A DESCRIPTION OF THE REQUEST :
We are using the 64-bit JVM with very large heaps - typically around 50 GBytes. During object serialization, we have recently started encountering a new class of error never previously seen before:
java.lang.OutOfMemoryError: Requested array size exceeds VM limit
exception.
This appears to be caused by the following:
ObjectOutputStream.java creates an instance of Object[] to hold data in its HandleTable class - which is a type of HashTable. The initial size is 10, but when the array's capacity is exhausted a new array is created which is of size [2n+1] where n was the old array capacity.

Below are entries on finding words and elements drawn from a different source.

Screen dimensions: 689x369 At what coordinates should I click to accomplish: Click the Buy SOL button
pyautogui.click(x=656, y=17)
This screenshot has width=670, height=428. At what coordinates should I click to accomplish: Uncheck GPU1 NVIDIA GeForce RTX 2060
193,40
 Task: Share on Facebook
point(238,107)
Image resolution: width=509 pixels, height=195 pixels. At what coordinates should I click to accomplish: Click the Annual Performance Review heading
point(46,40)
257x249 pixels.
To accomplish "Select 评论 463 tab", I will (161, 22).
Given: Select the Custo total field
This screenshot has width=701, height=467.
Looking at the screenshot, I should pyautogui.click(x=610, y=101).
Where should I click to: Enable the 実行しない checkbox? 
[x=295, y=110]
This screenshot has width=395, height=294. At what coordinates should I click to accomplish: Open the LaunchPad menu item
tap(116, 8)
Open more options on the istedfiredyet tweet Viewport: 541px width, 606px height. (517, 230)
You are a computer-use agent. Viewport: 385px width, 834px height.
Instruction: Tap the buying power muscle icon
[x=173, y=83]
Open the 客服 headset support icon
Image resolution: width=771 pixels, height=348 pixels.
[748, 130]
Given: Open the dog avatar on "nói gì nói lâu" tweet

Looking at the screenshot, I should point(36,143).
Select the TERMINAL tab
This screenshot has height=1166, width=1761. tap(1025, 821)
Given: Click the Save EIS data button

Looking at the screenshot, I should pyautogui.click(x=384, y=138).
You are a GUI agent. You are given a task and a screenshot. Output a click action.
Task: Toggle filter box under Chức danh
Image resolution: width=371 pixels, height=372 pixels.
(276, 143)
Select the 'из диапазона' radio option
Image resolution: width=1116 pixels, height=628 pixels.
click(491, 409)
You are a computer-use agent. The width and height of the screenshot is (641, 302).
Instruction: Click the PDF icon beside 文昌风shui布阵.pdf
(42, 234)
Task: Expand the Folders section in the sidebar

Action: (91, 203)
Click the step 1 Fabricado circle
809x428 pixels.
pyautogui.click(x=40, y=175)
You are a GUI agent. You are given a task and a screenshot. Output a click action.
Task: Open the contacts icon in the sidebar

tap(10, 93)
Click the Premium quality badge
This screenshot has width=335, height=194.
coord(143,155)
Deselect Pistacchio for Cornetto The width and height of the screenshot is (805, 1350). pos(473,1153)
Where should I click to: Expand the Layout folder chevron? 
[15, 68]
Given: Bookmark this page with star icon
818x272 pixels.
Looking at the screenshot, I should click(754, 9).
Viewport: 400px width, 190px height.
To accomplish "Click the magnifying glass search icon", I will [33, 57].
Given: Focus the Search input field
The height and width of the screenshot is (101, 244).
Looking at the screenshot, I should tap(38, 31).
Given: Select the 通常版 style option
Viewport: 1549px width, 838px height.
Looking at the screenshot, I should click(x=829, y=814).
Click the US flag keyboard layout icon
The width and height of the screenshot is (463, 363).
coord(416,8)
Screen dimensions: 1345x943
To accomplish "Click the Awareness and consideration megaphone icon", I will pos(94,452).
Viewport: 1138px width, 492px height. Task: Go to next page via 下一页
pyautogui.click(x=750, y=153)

Due to this algorithm, the array size grows like this:
10
21
43
87
175
351
703
1407
2815
5631
11263
22527
45055
90111
180223
360447
720895
1441791
2883583
5767167
11534335
23068671
46137343
92274687
184549375
369098751
The maximum permitted number of elements for an instance of Object[] is 268,435,456. So when the serialization code tries to double the capacity to 369,098,751 it crashes with an OutOfMemoryError, which is the default response to an attempt to create an array with too many elements.
More generally, the whole collections framework is affected by this limit in what feels like a rather arbitrary manner.
For example, the default capacity of an ArrayList is 10, and the algorithm is to simply double the capacity when the current array is full. This means that a default ArrayList will crash with an OutOfMemoryError when the total number of elements gets to 167,772,160. However if the capacity is initially set to 15 then the OutOfMemoryError happens when the total number of elements gets to 251,658,240.
All of this seems very arbitrary and is not well documented anywhere to the best of my knowledge.
JUSTIFICATION :
We'd like to be able to serialize arbitrarily large object graphs.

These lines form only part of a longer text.